Letting \(l = \min (km, d)\), (19) reduces to comparing the communication cost of sending l ciphertexts versus performing Yao on a circuit of size \(l^2\). Asymptotically, since both Yao and homomorphic encryption (e.g. Paillier) add a factor of \(O(\lambda )\) to communication, our protocol enjoys a factor of \(l = \min (km, d)\) (asymptotic) communication advantage over Yao. An advantage will also be observed in practice (accounting for the fact that the constants ignored in the O(\(\lambda \)) asymptotic costs of Yao may be smaller than those for the homomorphic encryption) so long as the extra cost of the encryption scheme is less than l times the extra cost of employing Yao.
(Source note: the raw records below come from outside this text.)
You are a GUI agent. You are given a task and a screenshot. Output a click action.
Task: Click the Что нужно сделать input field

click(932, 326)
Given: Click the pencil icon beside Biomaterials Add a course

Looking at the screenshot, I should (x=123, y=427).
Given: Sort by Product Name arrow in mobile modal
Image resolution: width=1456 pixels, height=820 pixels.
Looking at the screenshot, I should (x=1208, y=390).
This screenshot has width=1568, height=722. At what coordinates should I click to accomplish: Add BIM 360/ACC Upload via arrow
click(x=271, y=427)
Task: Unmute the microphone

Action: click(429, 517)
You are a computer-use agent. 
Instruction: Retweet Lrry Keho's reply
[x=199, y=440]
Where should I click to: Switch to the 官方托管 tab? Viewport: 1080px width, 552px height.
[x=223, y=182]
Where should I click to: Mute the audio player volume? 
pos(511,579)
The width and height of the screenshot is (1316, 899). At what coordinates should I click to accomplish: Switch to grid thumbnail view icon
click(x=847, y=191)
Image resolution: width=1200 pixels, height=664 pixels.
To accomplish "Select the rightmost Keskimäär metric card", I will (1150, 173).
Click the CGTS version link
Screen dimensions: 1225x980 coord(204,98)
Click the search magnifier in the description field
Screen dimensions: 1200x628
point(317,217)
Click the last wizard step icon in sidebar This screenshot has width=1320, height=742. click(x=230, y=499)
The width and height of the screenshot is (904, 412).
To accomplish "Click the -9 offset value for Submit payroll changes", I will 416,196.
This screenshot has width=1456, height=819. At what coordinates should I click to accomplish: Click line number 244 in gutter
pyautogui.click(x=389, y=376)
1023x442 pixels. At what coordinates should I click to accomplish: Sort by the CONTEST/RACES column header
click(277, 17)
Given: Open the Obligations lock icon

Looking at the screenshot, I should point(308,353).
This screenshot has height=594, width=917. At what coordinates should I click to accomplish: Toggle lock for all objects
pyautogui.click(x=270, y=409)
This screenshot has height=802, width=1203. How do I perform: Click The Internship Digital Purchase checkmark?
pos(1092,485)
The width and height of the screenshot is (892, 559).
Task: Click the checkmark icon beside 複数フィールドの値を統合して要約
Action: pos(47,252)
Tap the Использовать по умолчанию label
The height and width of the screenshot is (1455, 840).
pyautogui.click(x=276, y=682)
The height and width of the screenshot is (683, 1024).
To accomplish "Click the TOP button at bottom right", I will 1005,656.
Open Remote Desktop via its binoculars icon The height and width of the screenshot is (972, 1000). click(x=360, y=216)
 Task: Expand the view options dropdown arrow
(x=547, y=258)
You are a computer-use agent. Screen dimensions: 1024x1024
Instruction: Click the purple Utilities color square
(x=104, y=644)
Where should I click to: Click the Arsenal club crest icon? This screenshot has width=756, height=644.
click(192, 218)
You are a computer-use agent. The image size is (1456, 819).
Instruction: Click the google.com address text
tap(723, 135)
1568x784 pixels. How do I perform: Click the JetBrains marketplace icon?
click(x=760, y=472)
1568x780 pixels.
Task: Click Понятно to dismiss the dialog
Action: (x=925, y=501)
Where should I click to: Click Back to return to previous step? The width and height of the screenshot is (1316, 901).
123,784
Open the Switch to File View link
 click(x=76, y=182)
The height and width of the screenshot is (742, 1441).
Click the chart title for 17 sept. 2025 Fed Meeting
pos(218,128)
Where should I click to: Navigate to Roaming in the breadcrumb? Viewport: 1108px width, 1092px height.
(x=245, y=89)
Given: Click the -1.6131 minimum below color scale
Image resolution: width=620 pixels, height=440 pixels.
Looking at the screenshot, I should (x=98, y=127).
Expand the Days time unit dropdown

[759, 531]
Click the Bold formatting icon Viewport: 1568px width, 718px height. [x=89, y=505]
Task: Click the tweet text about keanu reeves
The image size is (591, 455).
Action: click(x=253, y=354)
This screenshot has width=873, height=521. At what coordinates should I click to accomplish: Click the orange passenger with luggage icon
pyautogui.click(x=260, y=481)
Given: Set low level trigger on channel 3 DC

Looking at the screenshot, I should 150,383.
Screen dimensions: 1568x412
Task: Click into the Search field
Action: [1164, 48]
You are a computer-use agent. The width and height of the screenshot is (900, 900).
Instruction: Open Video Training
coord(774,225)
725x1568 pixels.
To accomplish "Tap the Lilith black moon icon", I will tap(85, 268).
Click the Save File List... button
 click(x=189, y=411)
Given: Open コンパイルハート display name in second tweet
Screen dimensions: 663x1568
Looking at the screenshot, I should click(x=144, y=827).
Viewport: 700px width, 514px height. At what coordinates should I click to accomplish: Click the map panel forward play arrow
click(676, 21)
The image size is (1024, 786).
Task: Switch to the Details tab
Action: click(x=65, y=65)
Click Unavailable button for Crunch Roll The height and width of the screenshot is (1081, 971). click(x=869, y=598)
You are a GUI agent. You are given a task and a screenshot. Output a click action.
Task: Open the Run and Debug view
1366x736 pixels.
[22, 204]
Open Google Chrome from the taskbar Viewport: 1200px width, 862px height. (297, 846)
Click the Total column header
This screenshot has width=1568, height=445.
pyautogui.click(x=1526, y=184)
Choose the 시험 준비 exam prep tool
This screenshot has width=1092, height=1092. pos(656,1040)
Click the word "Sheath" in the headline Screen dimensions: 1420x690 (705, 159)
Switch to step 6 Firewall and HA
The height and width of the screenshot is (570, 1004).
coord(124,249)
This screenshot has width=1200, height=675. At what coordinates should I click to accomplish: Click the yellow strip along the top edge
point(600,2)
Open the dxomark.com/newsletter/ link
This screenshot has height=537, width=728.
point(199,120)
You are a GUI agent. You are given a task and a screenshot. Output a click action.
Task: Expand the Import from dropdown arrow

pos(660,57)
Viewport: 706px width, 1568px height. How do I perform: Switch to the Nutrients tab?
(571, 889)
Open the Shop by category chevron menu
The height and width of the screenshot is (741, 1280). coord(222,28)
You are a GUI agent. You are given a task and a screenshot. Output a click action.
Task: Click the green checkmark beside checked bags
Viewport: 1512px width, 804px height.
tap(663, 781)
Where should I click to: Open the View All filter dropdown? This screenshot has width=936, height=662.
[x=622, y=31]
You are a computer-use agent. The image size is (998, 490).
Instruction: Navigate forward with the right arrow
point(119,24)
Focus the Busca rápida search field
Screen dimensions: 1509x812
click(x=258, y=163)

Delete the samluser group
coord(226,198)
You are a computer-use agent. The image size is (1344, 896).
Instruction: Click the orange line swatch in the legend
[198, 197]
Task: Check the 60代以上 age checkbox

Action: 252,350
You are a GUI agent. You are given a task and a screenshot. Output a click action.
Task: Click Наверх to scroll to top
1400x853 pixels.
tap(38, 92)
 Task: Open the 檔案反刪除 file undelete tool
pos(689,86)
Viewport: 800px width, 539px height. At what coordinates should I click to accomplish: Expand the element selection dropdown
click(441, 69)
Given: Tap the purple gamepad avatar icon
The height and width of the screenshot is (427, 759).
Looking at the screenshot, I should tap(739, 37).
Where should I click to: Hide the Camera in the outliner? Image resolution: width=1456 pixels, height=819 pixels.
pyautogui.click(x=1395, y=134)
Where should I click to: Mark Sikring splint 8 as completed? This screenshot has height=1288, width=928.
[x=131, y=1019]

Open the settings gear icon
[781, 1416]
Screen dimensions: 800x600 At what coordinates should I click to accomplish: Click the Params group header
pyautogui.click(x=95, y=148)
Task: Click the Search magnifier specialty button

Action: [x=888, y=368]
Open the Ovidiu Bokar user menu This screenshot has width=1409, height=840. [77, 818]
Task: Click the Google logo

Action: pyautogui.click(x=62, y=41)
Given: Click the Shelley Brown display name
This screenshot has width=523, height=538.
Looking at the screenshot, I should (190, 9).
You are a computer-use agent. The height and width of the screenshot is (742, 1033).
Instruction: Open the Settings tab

As a final point, we note that there \(O(\lambda \text{ log }^c \lambda )\)-sized circuits that can perform integer reciprocation (see [26]). Assuming these methods can be translated to perform division as defined in Sect. 3, we could apply Yao’s garbled circuit techniques locally (i.e. not for the entire k-means protocol, but only for division), in which case the second term in (16) will dominate the third as long as \(n \ge d \text{ log }^c \lambda \) (instead of \(n \ge d\lambda \)).

6 Conclusion and Future Work

As mentioned in Sect. 2.3, the proof of security of the two-party k-means clustering protocol presented above follows from the fact that each of the subprotocols are secure. The only exception to this is in Step C of the Lloyd Step, where Alice and Bob must decide if their protocol has reached the termination condition. Although Alice and Bob remain oblivious to any actual values at this stage, they will gain the information of exactly how many iterations were required in the Lloyd Step. There are various ways of defining the model to handle this potential information leak and thus maintain perfect privacy protection (see “Appendix A”).

The focus of this paper was on performing k-Means clustering when the underlying data is divided among two parties. An interesting direction for further research is the extension to generic multiparty computation for \(n > 2\) parties. There are a number of techniques that can be used to extend secure two-party protocols to the \(n>2\) setting; see, e.g. discussion and references in [8], which describes a multiparty coin-flipping protocol.

Another extension that would be interesting to consider is that of preserving privacy in a malicious adversary model. One approach would be to augment the 2-party protocols presented in this paper with standard techniques (e.g. [15, 17]) to boost security from the honest-but-curious to the malicious adversary setting.

Finally, the focus of the presented k-means protocol was to minimize the (asymptotic) communication cost. An interesting open problem is to consider other costs (e.g. round complexity, computation, etc.), as well as optimizing actual (not just asymptotic) communication. One aspect of this follow-up work would likely involve finding suitable instantiations of the subprotocols listed in Sect. 2.2.